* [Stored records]
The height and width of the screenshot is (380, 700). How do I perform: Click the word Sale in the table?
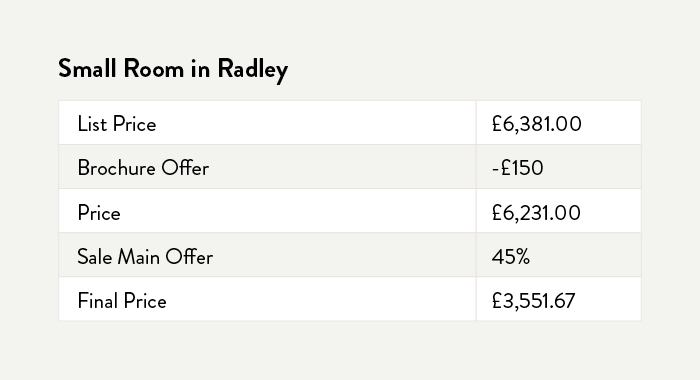[94, 257]
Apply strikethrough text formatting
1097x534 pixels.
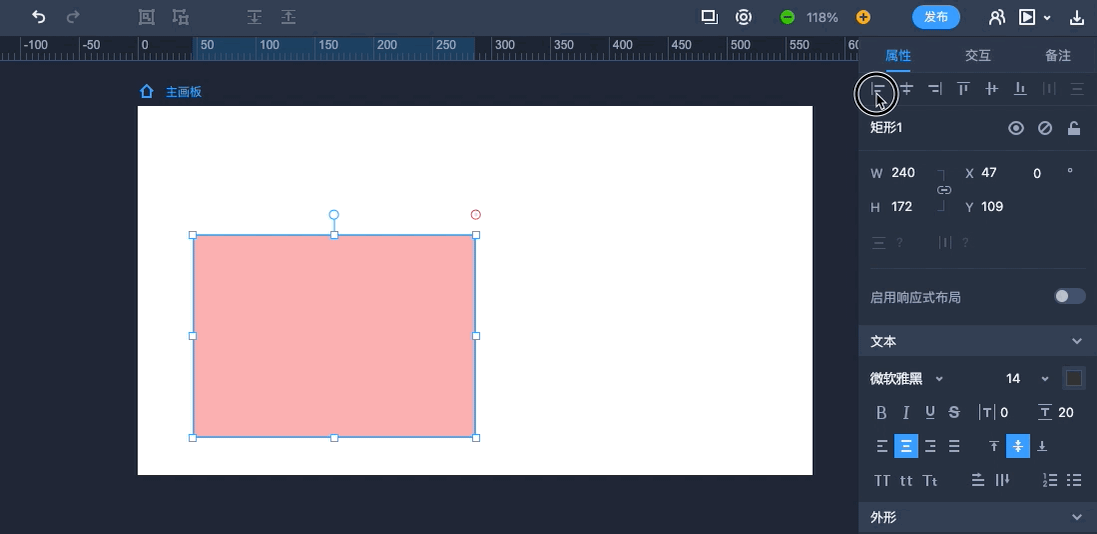[x=954, y=412]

* [WHAT TO WORK ON]
All lines above between the line that contains "Apply strikethrough text formatting" and the last line of the entries, both included, must be transcribed exactly. No pictures are to appear.

* [EXERCISE SOLUTION]
Apply strikethrough text formatting
1097x534 pixels.
[x=954, y=412]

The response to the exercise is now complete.